Rothenberg's entire career is predicated on his supposed ability to analyze polling data - which is stunning in juxtaposition to his statements today. After all, polls show Edwards performing the best of any Democrat against any Republican presidential candidate. More importantly, polls also show the vast majority of the country - including Republicans - behind his populist economic positions.


Evidently, impeachments, stolen elections, wars based on lies, torture and now immigrant bashing aren't nearly as "frightening" to the nation as providing universal health care and rejecting the corrupt lobbying culture of Washington are.

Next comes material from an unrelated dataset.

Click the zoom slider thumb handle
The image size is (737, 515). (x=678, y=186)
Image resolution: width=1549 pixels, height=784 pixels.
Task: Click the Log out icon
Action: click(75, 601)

And, by the way, where exactly was Rothenberg when Bush was tearing the nation apart?

The last I heard, he felt that everyone was just making too big a deal out of it:

Wednesday, January 24, 2007
Dog Bites Man. Sun Rises Again. Bush's Numbers Still Stink.

By Stuart Rothenberg

A new Newsweek poll says George W. Bush is unpopular. Very unpopular. The new Washington Post and ABC News survey says that George W. Bush is really, really unpopular. An even newer NBC and the Wall Street Journal poll says that the President is, well, truly, really, very unpopular. And not to be outdone, a hot-off-the-presses CNN poll says that the President is -- you guessed it -- quite, very, truly, without a doubt unpopular.

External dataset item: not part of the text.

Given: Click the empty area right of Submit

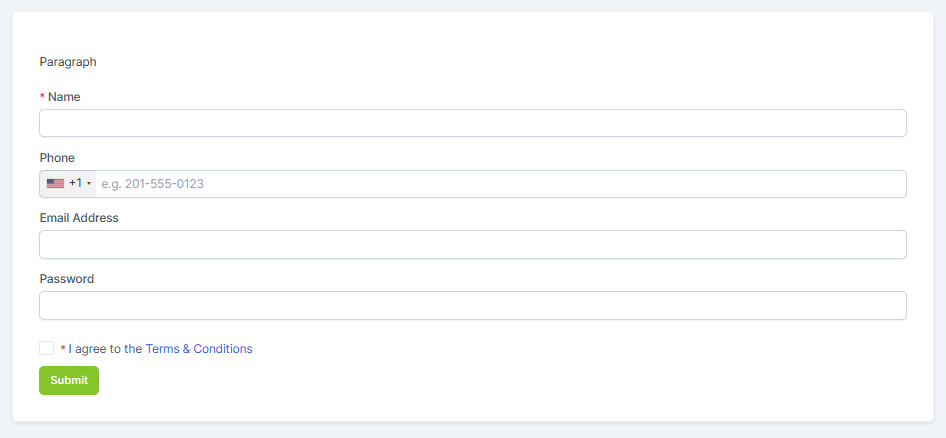Looking at the screenshot, I should coord(500,381).
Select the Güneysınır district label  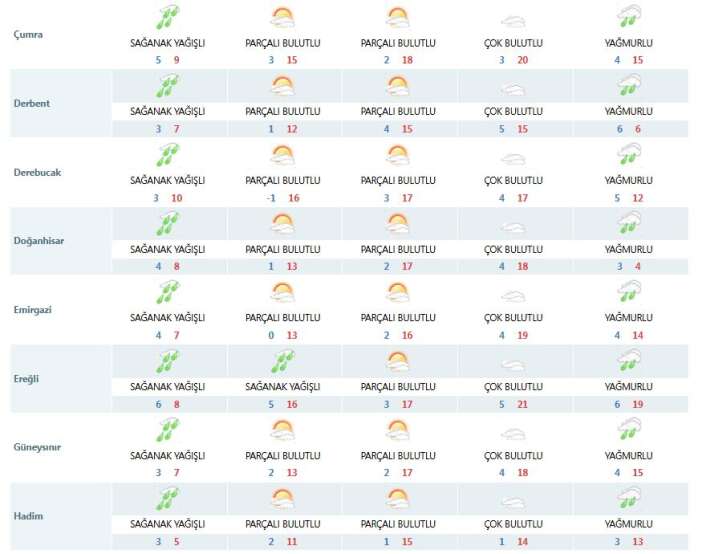[x=37, y=447]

I'm all for polls, and with the President giving his State of the Union address this week, I certainly understand the rash of network polls to mark the occasion and the beginning of the end of the Bush administration.

But, the reality is that a poll isn’t particularly newsworthy just because it exits. Is there somebody out there who doesn’t know that the President is unpopular? And if there is, why would I want to meet that person?

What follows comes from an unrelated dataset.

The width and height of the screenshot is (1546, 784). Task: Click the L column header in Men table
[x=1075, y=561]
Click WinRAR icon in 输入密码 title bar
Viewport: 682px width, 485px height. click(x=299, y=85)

I'm not sure that every media outlet and every college and university needs to conduct a poll. But even if they do, I don’t think we need to treat them as "breaking news." If polls started showing a dramatic change in opinion (in either direction, of course), now that would be news, and therefore worth reporting. But another poll showing the same thing isn’t worth a lot of time, except of course, by the media outlet paying for it.


Why should he have to worry his beautiful mind with the fact that Bush has been tremendously unpopular for years now and yet refuses to compromise, holds his party together against the clear will of the people and basically governs as if he's a dictator? We know that, ok?

Update II: Booman has more on Rothenberg.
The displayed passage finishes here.